The politicians can make all the noise they want, it is out of their hands.
Yes, the government made suggestions and requests, and some might even say blackmail. But in the end, that means nothing, the courts will now make the decisions.
If a company going into liquidation came to me and said 'can you loan us the money we need to keep going', you can be sure that I would feel free to make any demands on the company I wanted to.
The government used it's power of the TARP program over JP Morgan Goldman Citigroup to force concessions to get the banks to accept 29 cents on the dollar for their secured debt in cash right now without going through bancruptcy proceedings to force the non-TARP banks to accept. Those that didn't were publicly identified by the President of the United States.

Ron Bloom is leading all of this and is a union henchman and leader. Rattner's former private equity firm Quaddrangle is in a battle with the lead creditor of Chrysler, Cerbus. His wife just happens to be the former lead finance head of the democratic party.

So when the president of a country is choosing sides and the rule of law is being replaced with "fairness". Is there any way you could imagine those banks forcing a bancruptcy to get the secured money back when they themselves were existing due to federal government TARP? The NON-TARP lenders that demanded their secured rights, as was their right were publicly castigated by the president and received death threats:

Chrysler holdouts must say who they are, judge says | Reuters


Once they all had to be publicly identifed, and all knew if the 29 cent special deal fell through the union would blame them, didn't want a "Hoffa" deal so they "agreed" to the 29 cent deal.

The government is now in the catbird seat of dictating the results they want for who they want, in this case for the unions of Chrysler.
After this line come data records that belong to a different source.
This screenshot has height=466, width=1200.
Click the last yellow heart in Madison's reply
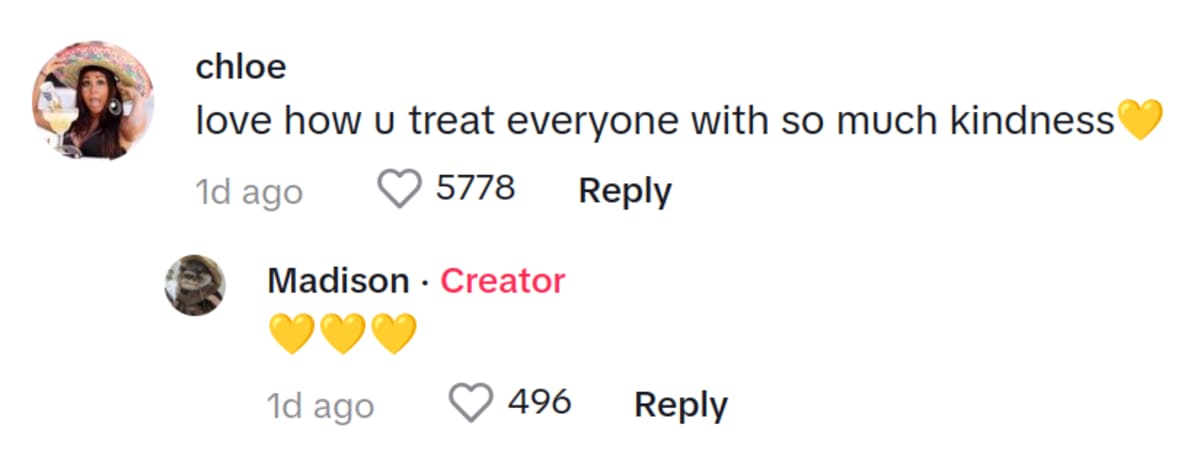click(393, 334)
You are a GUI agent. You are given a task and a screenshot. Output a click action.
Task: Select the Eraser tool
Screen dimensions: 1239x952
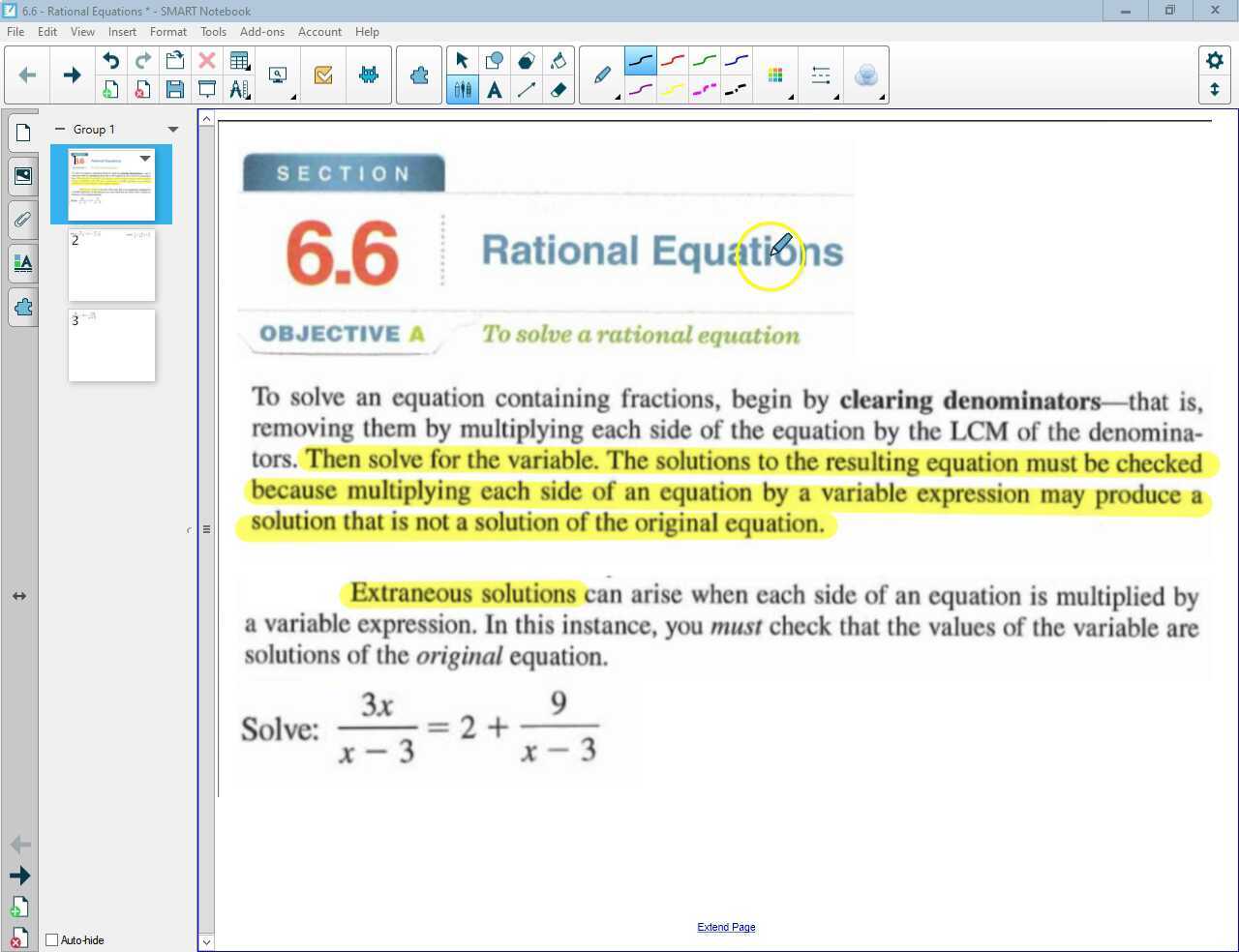559,89
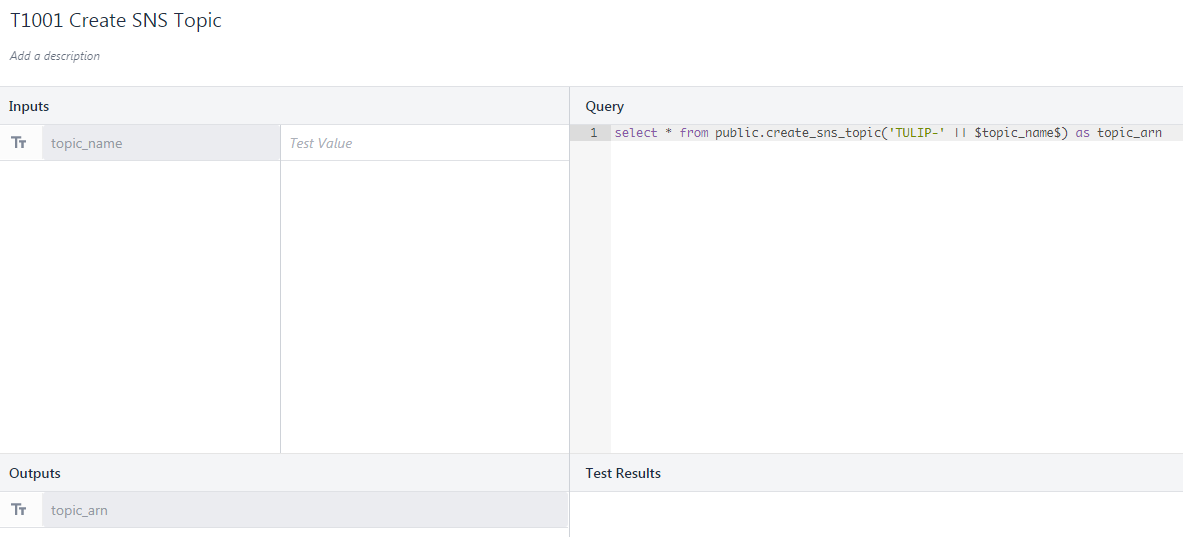The height and width of the screenshot is (537, 1183).
Task: Click the text type icon beside topic_arn output
Action: [19, 510]
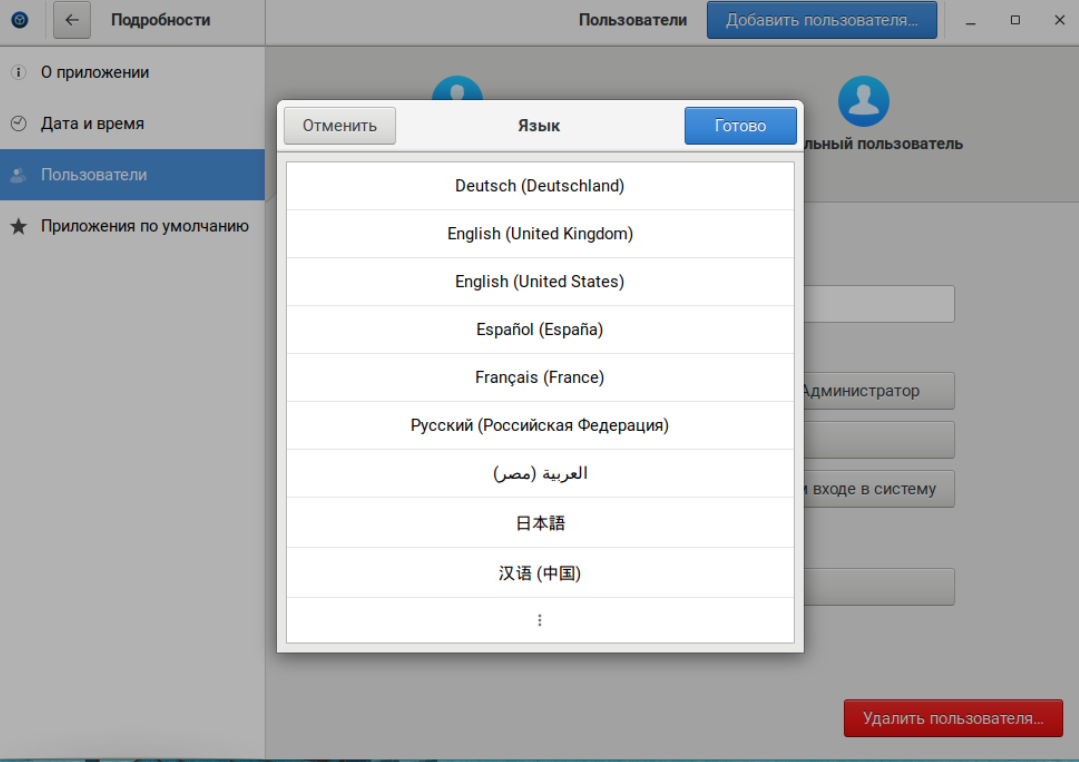The image size is (1079, 762).
Task: Select Deutsch (Deutschland) language
Action: click(540, 186)
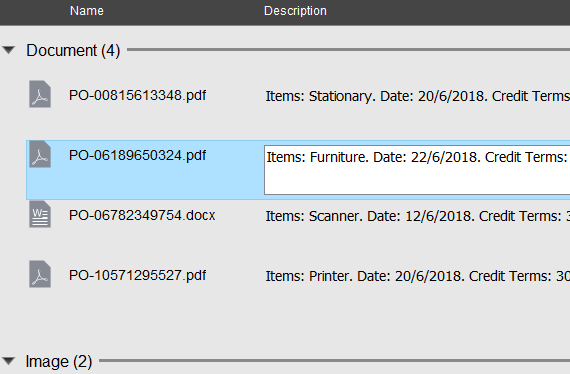Click the Image (2) group label

pos(59,361)
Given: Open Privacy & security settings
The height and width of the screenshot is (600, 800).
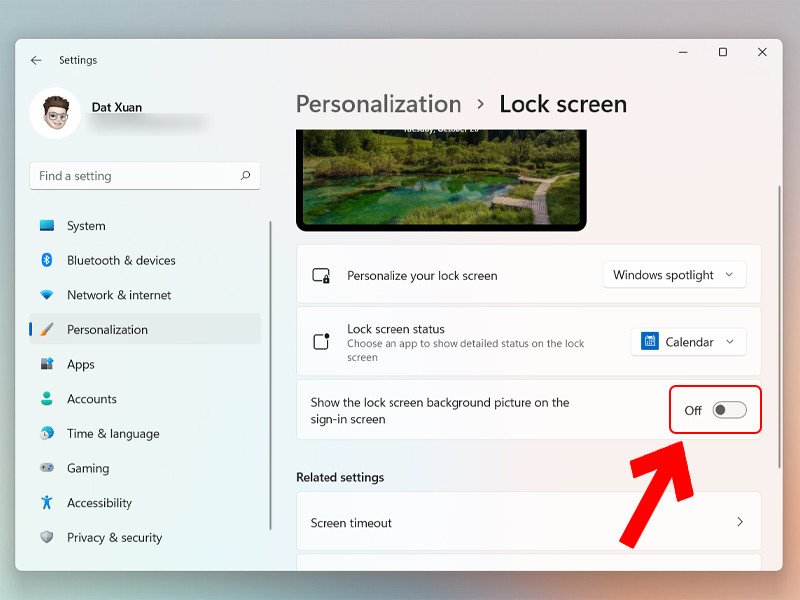Looking at the screenshot, I should (x=114, y=538).
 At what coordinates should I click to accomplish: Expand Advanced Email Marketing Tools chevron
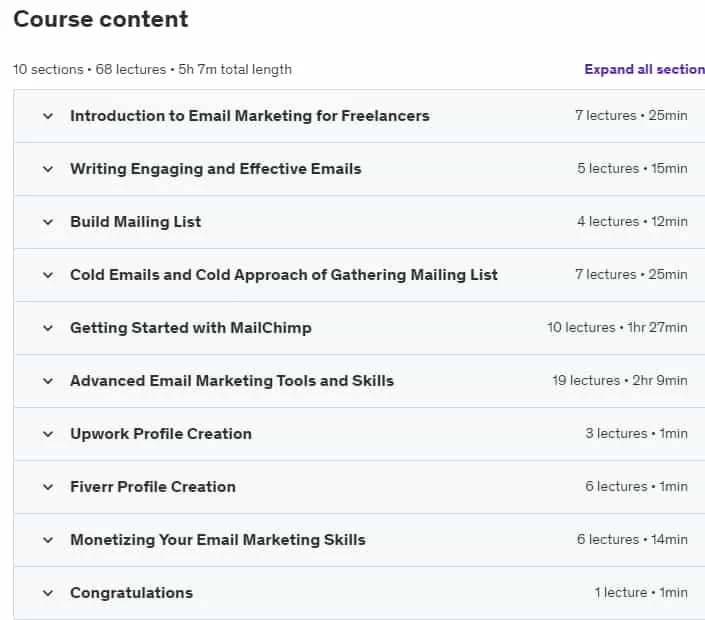[48, 381]
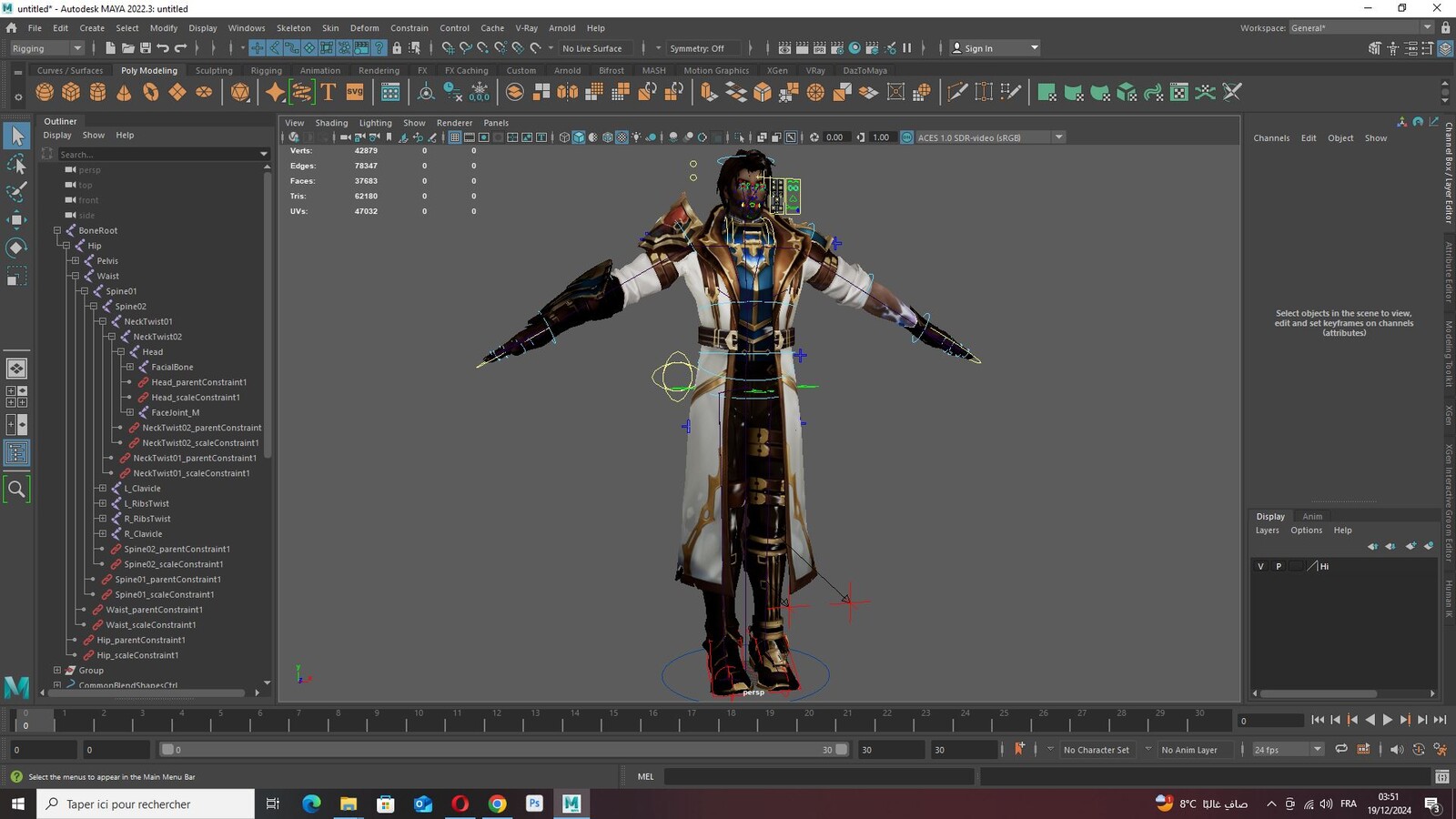Viewport: 1456px width, 819px height.
Task: Click the Sign In button
Action: pos(995,48)
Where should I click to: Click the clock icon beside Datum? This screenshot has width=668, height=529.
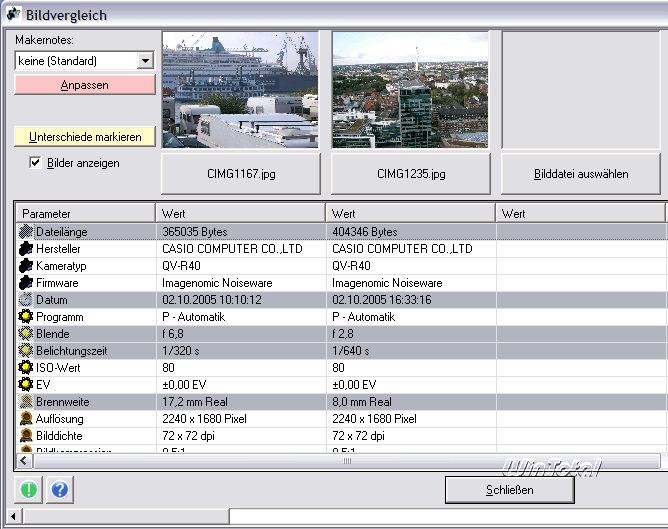point(26,300)
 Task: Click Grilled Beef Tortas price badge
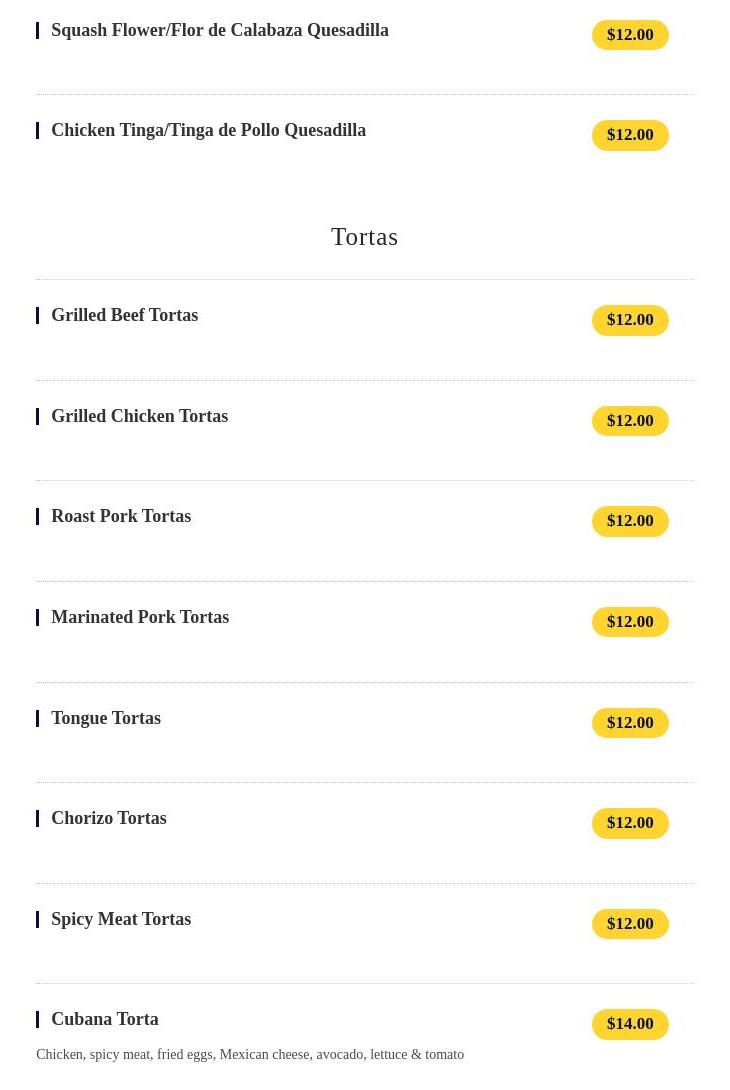[x=630, y=320]
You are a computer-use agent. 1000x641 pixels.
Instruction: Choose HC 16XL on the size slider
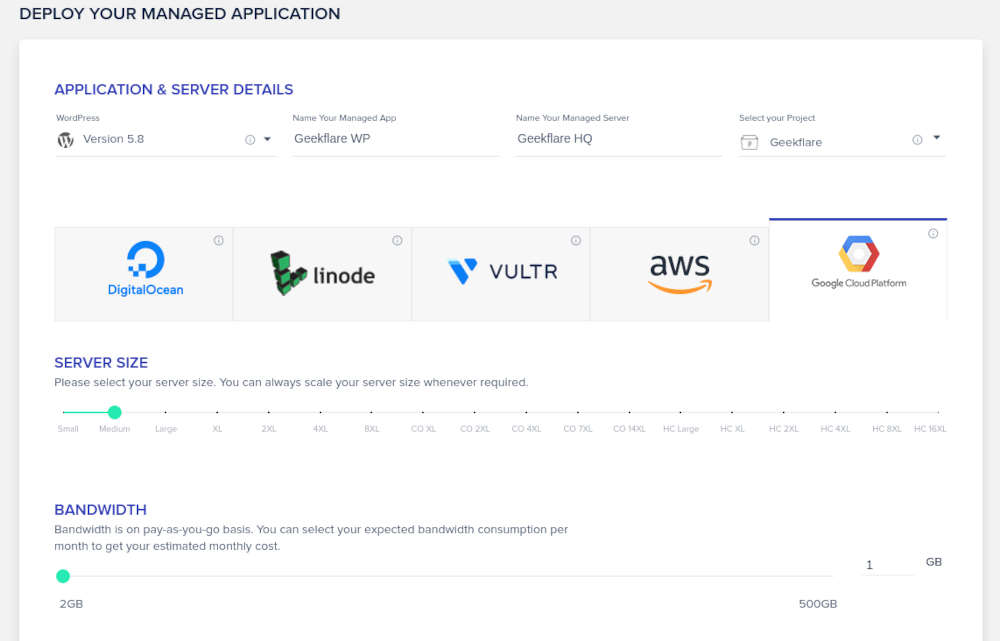938,412
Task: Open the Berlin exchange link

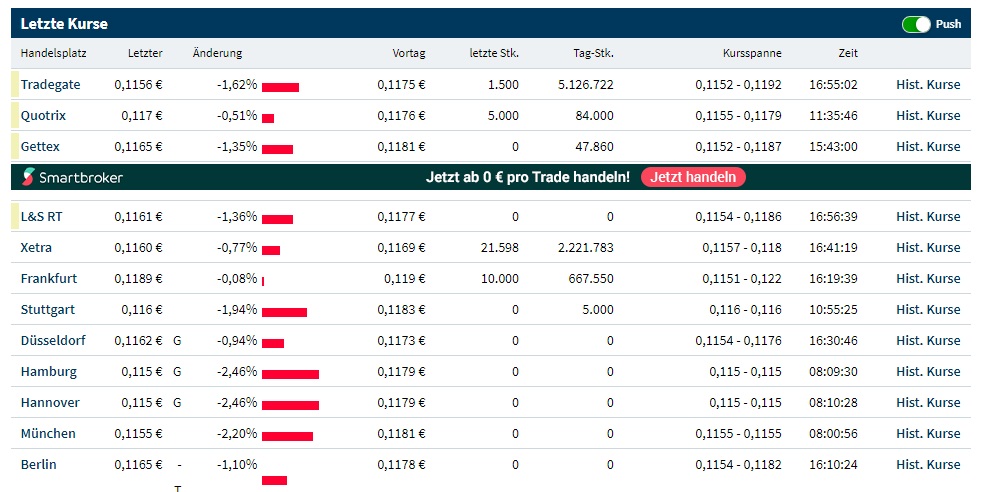Action: click(38, 465)
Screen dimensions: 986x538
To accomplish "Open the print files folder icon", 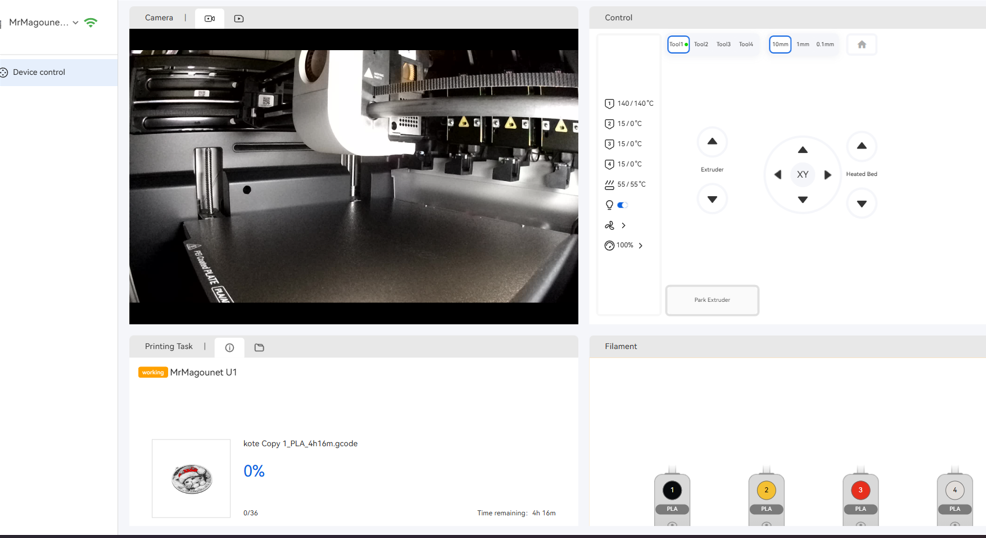I will pyautogui.click(x=259, y=347).
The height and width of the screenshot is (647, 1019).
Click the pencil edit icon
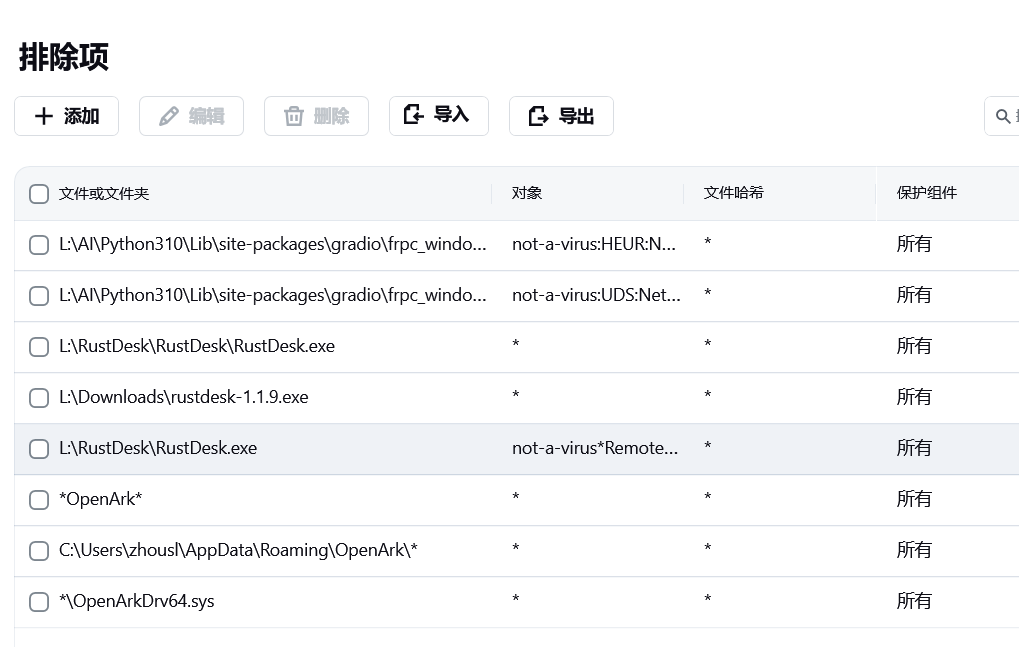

This is not capitalism this is capitolism.

The reason this matters is that if there are questions over the ability to maintain "secured" lending rights to corporations when the government steps in, then lending to certain instituitions is in reality no better than lending non-secured and will lead to withdrawls in the economy financing game in the future. So that the government will fill that void with ever-increasing power over the financing and leveraging of the economy, which is not capitalism.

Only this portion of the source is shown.